Freiwillige Feuerwehr Offstein

 

So wie in allen Gemeinden musste auch in Offstein für den Schutz von Hab und Gut der Bürger eine Feuerwehr unterhalten werden. Nach einer Unterlange im Staatsarchiv Speyer aus dem Jahr 1497 erfolgte damals die Offsteiner Feuerbekämpfung durch die Erhebung eines Feuereimergeldes. Diese bezifferte sich auf drei Gulden.

 

Nachweislich ist das Feuereimergeld bis zum Jahr 1911 erhoben worden. Aus einer Urkunde aus dem Jahr 1602 der Gemeinde Heppenheim geht hervor, dass Heppenheim bei Bränden Offstein einen Feuerwehrwaagen einsetzen musste, der von 2 Pferden gezogen wurde. Für jeden Einsatz musste Offstein sechzehn Gulden zahlen. Später erhielten sie eine Saug- und Druckspritze. Auch hier wurde sehr viele Feuerwehrmänner benötigt. Es musste jeder, der gesundheitlich in der Lage war , vom 18. bis 40. Lebensjahr zum Dienst erscheinen.

 

Da diese Saug- und Druckspritze keine hohe Saugleistung hatte, musste sie durch Wasserfuhren und später - nachdem die Wasserleitungen gelegt waren - durch Hydranten gespeist werden.

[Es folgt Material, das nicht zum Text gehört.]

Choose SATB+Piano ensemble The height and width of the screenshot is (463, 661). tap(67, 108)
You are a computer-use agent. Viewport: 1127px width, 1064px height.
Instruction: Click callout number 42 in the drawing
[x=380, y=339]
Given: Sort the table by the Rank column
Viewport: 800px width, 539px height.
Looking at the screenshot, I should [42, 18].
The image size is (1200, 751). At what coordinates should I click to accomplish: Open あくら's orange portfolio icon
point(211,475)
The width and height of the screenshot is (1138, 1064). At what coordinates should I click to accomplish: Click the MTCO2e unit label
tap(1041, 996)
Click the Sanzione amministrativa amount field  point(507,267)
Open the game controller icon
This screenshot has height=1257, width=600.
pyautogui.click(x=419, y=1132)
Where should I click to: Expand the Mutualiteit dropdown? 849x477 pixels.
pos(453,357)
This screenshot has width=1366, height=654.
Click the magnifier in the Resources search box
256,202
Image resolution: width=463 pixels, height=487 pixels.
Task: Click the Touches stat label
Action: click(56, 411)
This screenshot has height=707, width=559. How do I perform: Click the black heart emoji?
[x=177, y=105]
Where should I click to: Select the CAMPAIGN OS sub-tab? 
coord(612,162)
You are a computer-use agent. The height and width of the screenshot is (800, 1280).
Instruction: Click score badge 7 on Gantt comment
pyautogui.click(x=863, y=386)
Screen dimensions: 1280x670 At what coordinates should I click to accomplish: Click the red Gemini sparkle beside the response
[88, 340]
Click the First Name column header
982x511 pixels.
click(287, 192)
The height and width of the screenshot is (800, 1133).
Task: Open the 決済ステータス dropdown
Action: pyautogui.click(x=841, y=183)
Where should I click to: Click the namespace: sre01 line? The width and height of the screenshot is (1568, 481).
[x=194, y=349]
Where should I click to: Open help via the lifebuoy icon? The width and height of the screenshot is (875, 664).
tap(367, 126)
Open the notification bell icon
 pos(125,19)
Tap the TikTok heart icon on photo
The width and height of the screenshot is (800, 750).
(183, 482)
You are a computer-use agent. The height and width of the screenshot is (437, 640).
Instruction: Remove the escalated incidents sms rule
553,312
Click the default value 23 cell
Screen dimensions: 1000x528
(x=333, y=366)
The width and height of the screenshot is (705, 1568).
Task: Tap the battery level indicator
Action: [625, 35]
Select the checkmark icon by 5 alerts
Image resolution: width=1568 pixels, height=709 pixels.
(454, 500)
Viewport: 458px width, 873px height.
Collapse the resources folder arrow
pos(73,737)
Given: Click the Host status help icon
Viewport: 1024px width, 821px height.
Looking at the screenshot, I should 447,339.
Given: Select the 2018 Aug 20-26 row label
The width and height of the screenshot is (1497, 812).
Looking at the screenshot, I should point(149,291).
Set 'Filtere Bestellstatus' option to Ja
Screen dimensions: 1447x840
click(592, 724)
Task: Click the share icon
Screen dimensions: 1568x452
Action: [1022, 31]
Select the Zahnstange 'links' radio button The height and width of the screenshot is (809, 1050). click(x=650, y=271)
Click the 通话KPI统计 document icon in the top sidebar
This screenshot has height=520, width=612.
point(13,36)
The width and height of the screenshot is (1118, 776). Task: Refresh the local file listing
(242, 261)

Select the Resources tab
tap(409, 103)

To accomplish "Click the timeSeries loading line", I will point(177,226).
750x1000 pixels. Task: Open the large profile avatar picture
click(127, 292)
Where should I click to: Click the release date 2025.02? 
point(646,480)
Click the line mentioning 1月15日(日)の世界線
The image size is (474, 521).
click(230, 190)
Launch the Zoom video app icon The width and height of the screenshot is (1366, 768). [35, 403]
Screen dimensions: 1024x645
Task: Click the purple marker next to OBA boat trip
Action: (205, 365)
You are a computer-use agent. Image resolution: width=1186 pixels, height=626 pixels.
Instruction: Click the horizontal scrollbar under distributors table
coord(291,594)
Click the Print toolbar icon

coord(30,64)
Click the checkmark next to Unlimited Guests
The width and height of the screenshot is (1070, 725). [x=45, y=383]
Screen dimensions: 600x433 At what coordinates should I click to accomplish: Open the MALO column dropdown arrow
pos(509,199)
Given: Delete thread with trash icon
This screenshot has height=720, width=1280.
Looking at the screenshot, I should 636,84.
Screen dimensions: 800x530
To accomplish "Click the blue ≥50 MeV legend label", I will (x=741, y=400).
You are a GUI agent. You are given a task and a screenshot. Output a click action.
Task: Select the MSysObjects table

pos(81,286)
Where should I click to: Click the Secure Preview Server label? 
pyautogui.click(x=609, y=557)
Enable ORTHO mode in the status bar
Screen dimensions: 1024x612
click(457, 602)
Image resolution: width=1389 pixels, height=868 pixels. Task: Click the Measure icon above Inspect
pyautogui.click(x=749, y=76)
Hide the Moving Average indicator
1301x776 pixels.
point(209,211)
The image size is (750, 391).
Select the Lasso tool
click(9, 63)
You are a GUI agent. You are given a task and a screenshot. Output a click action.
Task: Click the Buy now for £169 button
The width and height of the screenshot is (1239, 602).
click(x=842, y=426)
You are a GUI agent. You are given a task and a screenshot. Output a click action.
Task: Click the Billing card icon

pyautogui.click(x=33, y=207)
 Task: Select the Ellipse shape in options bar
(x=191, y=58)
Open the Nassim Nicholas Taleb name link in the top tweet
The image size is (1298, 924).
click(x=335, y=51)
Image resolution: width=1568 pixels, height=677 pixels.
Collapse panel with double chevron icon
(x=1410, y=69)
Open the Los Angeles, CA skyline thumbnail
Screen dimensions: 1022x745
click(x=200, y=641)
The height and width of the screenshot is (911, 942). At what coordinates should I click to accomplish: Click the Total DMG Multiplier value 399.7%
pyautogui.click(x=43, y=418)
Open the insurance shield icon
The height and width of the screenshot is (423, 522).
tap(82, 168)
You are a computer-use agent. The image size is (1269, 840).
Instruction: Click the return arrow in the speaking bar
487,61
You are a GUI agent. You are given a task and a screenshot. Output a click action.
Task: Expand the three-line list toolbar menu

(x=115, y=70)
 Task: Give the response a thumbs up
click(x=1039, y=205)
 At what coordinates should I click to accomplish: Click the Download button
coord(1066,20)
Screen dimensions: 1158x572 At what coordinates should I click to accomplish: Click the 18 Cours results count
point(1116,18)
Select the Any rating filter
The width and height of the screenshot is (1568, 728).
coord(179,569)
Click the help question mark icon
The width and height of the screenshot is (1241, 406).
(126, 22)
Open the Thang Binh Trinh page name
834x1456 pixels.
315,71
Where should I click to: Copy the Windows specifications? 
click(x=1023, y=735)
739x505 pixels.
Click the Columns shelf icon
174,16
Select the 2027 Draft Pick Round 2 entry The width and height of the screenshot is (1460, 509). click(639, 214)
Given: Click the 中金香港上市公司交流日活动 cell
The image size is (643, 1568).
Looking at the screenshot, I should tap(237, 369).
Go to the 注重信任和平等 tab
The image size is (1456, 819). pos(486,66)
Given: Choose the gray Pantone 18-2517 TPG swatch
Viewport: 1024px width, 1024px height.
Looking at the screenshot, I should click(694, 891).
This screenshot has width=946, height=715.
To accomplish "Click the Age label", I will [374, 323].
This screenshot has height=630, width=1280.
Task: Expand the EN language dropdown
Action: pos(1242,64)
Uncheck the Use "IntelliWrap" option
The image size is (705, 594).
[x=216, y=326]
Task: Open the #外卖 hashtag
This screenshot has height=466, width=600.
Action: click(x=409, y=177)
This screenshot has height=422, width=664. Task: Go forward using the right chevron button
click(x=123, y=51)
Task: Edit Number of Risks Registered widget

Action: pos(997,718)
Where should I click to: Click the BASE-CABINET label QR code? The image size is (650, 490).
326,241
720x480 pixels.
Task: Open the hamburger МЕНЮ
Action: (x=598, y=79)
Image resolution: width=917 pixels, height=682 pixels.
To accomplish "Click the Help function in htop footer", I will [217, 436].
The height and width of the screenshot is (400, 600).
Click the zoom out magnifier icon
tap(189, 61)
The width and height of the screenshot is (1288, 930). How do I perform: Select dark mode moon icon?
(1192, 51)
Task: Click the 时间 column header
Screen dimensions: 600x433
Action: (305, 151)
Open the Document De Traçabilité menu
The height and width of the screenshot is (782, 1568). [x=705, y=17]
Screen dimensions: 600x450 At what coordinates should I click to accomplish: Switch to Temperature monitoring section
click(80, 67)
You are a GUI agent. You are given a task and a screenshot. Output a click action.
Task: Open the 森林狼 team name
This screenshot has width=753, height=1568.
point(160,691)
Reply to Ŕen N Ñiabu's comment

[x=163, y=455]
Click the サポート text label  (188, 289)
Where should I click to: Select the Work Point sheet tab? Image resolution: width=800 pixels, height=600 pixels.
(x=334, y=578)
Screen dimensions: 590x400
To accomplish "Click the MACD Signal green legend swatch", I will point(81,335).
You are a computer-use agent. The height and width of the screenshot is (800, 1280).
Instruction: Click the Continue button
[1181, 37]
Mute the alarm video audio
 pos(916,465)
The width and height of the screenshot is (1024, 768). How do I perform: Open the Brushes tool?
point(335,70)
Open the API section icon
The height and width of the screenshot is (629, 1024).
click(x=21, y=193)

Zu den Wasserfuhren wurden die Landwirte verpflichtet. Dies wurde beibehalten, bis im Jahr 1940 eine Motorspritze angeschafft wurde. Im Jahr 1934 wurde aus der Pflichtfeuerwehr eine "Freiwillige Feuerwehr" gegründet. Nach dem Krieg stand die Feuerwehr unter Kontrolle der Militärregierung. Die gesamte Feuerwehr durfte nur aus 21 Mann bestehen. Als diese Verfügung aufgehoben wurde, waren wieder Idealisten bereit, aus der Pflichtfeuerwehr eine Freiwillige Feuerwehr zu machen. Es erging die Bitte an alle ehemaligen Mitglieder, der Freiwilligen Feuerwehr als passives Mitglied beizutreten. Ebenfalls erging die Bitte an alle Einwohner, der Freiwilligen Feuerwehr als fördernde Mitglieder beizutreten. Es war in beiden Fällen ein guter Erfolg. Mit Hilfe dieser Beiträge konnte vieles für die Ausrüstung und Uniformierung getan werden. Da die alte Motorspritze sowie Schlauchmaterial durch den Krieg sehr in Mitgliedschaft gezogen war, wurde dann eine neue Motorspritze von der Gemeinde angeschafft und das Schlauchmaterial ergänzt.

 

Um einen schnelleren Einsatz zu gewährleisten, wurde ein Tragkraft-Spritzenfahrzeug angeschafft. Der Geräteraum im alten Rathaus erwies sich dann als nicht mehr ausreichend, so das die Wehr in einen Raum in der Gartenstrasse umziehen musste. Zu der Ausrüstung kam noch eine mechanische Leiter, so daß sich auch dieser Raum als zu klein erwies. Es wurde nach langen Beratungen der Bau eines neuen Gerätehauses beschlossen, was auch im Jahr 1970 seine Verwirklichung erfuhr. Das neue Gerätehaus soll im Jahr 1971 seiner Bestimmung übergeben werden.

 

Mögen auch in Zukunft Idealisten bereit sein, unseren Bürgern Hab und Gut nach dem Motto "Gott zur Ehr, dem nächsten zur Wehr" zu schützen.